Im logistischen Alltag verkürzt ein Haftklebeverschluss Rüst- und Handlingszeiten, reduziert Fehlerquellen bei manuellen Arbeitsschritten und unterstützt einen reproduzierbaren Verpackungsprozess. Die flächige Verklebung entlang der Deckelklappen verteilt Kräfte gleichmäßig, verbessert die Kantenabdichtung und trägt zur Transportsicherheit bei. Je nach Bauform lassen sich zudem Manipulationen leichter erkennen, was eine zusätzliche Schutzwirkung für versendete Waren bietet.
Definition: Was versteht man unter Haftklebeverschluss?
Ein Haftklebeverschluss ist ein aufgebrachter Selbstklebestreifen mit druckempfindlichem Klebstoff (Pressure Sensitive Adhesive, PSA) auf einer Wellpappverpackung.
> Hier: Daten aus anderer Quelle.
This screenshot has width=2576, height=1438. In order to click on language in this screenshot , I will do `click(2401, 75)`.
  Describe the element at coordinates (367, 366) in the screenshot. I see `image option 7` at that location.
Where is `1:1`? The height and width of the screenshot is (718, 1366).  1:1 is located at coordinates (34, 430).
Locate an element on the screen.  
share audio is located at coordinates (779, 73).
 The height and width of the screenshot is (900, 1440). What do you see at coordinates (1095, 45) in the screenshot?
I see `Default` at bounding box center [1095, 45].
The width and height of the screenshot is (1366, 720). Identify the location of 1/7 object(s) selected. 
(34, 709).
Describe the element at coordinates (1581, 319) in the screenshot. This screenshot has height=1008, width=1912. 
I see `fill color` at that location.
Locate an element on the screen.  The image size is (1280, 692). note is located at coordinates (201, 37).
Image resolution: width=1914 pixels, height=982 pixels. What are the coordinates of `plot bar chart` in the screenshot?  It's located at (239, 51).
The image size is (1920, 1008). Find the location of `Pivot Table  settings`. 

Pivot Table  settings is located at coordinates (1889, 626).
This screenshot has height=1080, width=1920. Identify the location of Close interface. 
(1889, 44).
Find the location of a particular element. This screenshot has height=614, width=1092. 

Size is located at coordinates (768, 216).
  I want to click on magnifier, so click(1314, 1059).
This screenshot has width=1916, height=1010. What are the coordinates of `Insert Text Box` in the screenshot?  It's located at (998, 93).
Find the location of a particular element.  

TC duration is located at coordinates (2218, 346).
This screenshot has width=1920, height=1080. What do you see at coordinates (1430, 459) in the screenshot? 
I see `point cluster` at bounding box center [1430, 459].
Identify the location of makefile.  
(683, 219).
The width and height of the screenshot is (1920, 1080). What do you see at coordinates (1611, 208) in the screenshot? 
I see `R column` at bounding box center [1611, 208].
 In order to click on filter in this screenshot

Durch Abziehen des Abdeckstreifens (Liner, häufig silikonbeschichtetes Papier) wird der Klebstoff freigelegt und durch Anpressen eine dauerhafte Verbindung erzeugt. Typische Ausführungen sind einlagige Verschlussstreifen für den einmaligen Versand sowie Kombinationen aus Aufreißfaden und zusätzlichem Rücksende-Klebestreifen für Retourenprozesse. Der Haftklebeverschluss sorgt für eine belastbare, flächige Adhäsion zwischen den Deckelklappen und minimiert das Risiko von Teilöffnungen während Transport und Handling. Ergänzend existieren Varianten mit erhöhter Temperaturbeständigkeit oder mit definierter Öffnungskraft, um das Öffnungsverhalten zu standardisieren und Beschädigungen am Packgut zu vermeiden.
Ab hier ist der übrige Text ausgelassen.